Le GSPC donne la preuve qu’il est bel et bien implanté au Mali. Quelques heures après les déclarations du président malien à El Watan, le GSPC a frappé fort au nord du Mali.

Selon des sources sécuritaires locales, un groupe composé d’une quinzaine de terroristes a attaqué dimanche dernier, vers 11h30, une patrouille de militaires chargée d’assurer la sécurité du scrutin communal – qui s’est ouvert le même jour – à l’extrême nord de Tessalit, dans la région de Kidal, située à quelques centaines de kilomètres de la frontière sud-ouest avec l’Algérie. Selon nos sources, les assaillants armés de kalachnikovs et dotés de moyens de communication satellitaire étaient à bord de trois véhicules tout-terrain et attendaient le passage de la patrouille, dont ils avaient surveillé les mouvements. L’accrochage aurait duré plus d’une heure avant que les renforts, qui n’étaient pas loin, n’arrivent sur les lieux. Nos interlocuteurs avancent un bilan de 5 morts ainsi que des blessés parmi les militaires, mais des sources officielles maliennes, que nous avons jointes hier, affirment « n’avoir subi aucune perte.

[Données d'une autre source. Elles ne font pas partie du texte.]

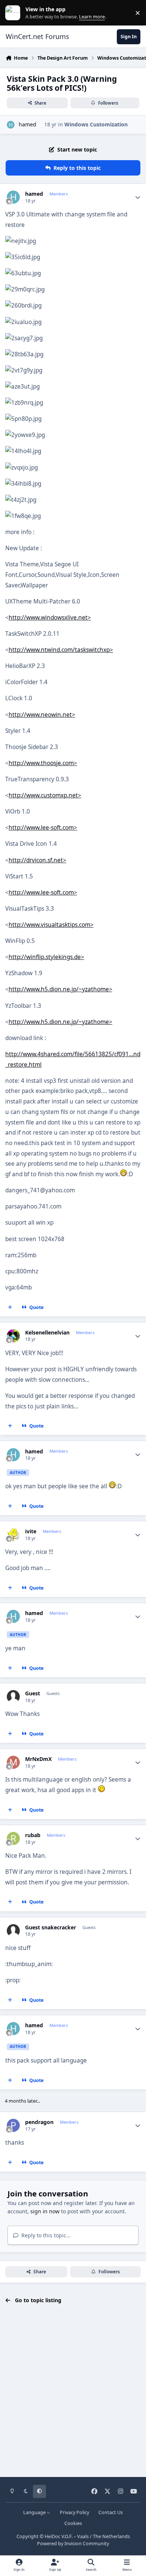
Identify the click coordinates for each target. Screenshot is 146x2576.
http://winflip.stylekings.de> (46, 957)
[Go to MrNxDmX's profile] (13, 1762)
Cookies (73, 2523)
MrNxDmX (38, 1759)
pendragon (39, 2122)
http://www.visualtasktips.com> (51, 925)
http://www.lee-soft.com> (43, 828)
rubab (32, 1835)
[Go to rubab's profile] (13, 1838)
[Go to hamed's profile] (11, 125)
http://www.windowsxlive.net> (50, 617)
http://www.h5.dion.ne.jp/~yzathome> (60, 989)
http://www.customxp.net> (45, 795)
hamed (27, 124)
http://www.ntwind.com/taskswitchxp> (61, 650)
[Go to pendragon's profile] (13, 2125)
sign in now (45, 2211)
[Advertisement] (73, 2391)
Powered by (73, 2543)
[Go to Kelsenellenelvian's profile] (13, 1335)
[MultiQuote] (10, 1307)
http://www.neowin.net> (42, 715)
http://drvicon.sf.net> (37, 860)
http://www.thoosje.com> (43, 763)
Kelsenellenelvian (47, 1332)
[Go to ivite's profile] (13, 1534)
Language (35, 2512)
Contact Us (110, 2512)
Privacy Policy (74, 2512)
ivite (30, 1531)
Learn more (14, 13)
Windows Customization (96, 124)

L’opération a été réussie ». Selon elles, les forces maliennes « ont encerclé le groupe de terroristes et fait prisonniers quatre d’entre eux » alors qu’« un important lot d’armes et de munitions, des véhicules et des équipements divers de communication ont été saisis ». Nos sources, faut-il le souligner, ne parlent plus de salafistes, mais de « terroristes que l’armée malienne a neutralisés ». Peut-on croire que les autorités maliennes se soient rendu compte de la nuance ? On n’en sait rien. En outre, aucune information sur l’identité des quatre terroristes arrêtés n’a été donnée, sous prétexte que « l’enquête à ce sujet est en cours ». Cependant, des sources au fait de cette affaire sont formelles. Il s’agirait d’un groupe composé de terroristes algériens guidés par des Maliens. « Ils voulaient lancer un message aux autorités maliennes : ils peuvent frapper à n’importe quel moment, où et quand ils le veulent. Le choix de l’attaque au moment où se déroulent les élections communales, c’est-à-dire où la région est envahie de militaires, prouve l’assurance avec laquelle le GSPC a pour habitude d’activer au nord du Mali », explique nos interlocuteurs. En fait, quelles que soient les conditions dans lesquelles cette opération a eu lieu, cela démontre au moins que le GSPC semble avoir rompu le « deal » qu’il a passé avec les officiels maliens. Celui de ne jamais commettre d’attentats sur le sol qui lui sert de gîte. C’est également une réponse au président Amadou Toumani Touré, qui déclarait dans l’entretien qu’il nous a accordé à Bamako, que le GSPC « n’a jamais commis d’actes terroristes sur le territoire malien ».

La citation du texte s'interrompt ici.